Charles, un cultivateur de poivrons et de choux du village de montagne de Robin, dit qu'il a appris à être plus résistant. « Dans le passé, lorsque des parasites dévastaient ma récolte, je me décourageais vraiment. Grâce à ce projet, je sais maintenant comment éviter cela. Le projet m'a beaucoup appris sur la commercialisation et le crédit», nous dit-il. Et de poursuivre : « Maintenant, je peux subvenir aux besoins de ma famille. »

 

Ferme Lafevre Les petits exploitants agricoles reçoivent une formation sur la gestion post-récolte, la sécurité alimentaire, le stockage et l'emballage. Photo : Nadia Todres.

 

Dans le cadre de ce programme, les agriculteurs reçoivent une formation sur la gestion post-récolte, la sécurité alimentaire, le stockage et l'emballage appropriés afin que GreenFresh et les hôtels et restaurants qu'ils approvisionnent reçoivent des produits exempts de contaminants, d'imperfections ou de lésions.  Les agriculteurs apprennent également à cultiver des produits haut de gamme comme les tomates cerises, le chou rouge, le brocoli et des variétés spéciales de laitue, qui sont généralement importés.

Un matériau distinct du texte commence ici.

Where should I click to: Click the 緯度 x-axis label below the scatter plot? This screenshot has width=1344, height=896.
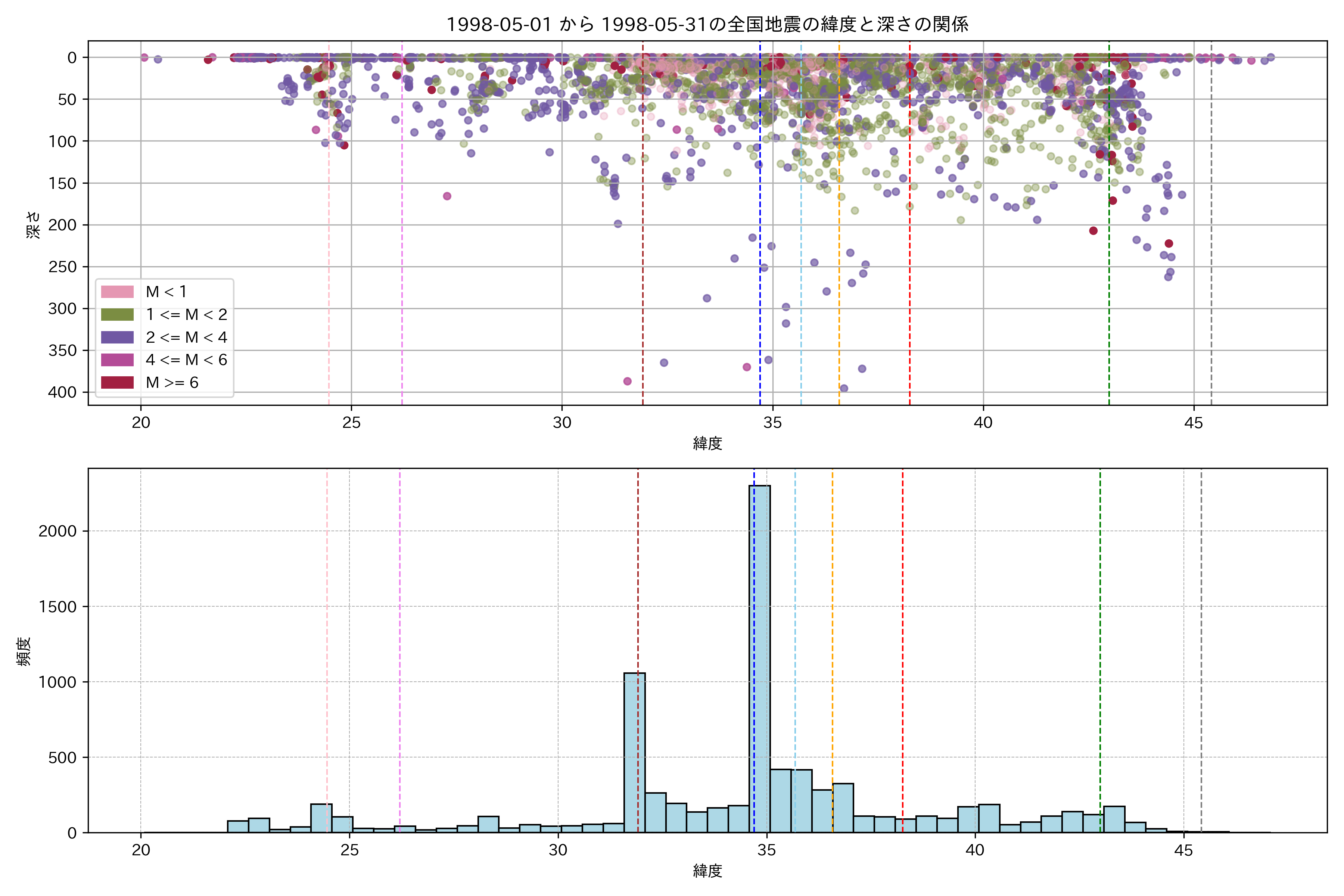[x=707, y=444]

Selon Colomb Louisma, agronome et directeur technique à la SOHADERK, l'un des partenaires de formation du projet, les résultats du projet sont jusqu'à présent prometteurs : les agriculteurs diversifient leur production de légumes tout en doublant les rendements.  « Les agriculteurs produisent plus et perdent moins en termes de pertes post-récolte. » Et d'ajouter : « Le projet donne aux agriculteurs la possibilité de devenir plus autosuffisants et d'atteindre un marché de première qualité, ce qu'ils n'auraient jamais pu faire auparavant. Il donne aux agriculteurs l'assurance que quelqu'un leur achètera leurs produits. »

La formation aide également les agriculteurs à livrer à GreenFresh pendant la saison sèche, créant ainsi une source de revenus fiable et durable pour eux et contribuant à prévenir la saturation du marché pendant la saison des pluies, lorsque les prix chutent.  SOHADERK a permis aux agriculteurs d'utiliser leur serre tout au long de l'année.

Pour Kettelie, le projet a été transformateur. « Il nous a montré à quel point il est important qu'Haïti soit autosuffisant. Plus nous produisons en Haïti, plus l'argent reste en Haïti, ce qui nous permet de prendre soin de nos enfants, de nos familles et de notre communauté. »

Son mari, Josué, également agriculteur dans le cadre du programme, est d'accord.  « Haïti a beaucoup de gens qui veulent travailler dur. Le pays est très difficile, mais avec le soutien adéquat, nous pouvons faire beaucoup. »

 

* Comme d'autres agriculteurs cités dans l'histoire, Kettellie n'est identifiée que par son prénom pour des raisons de sécurité.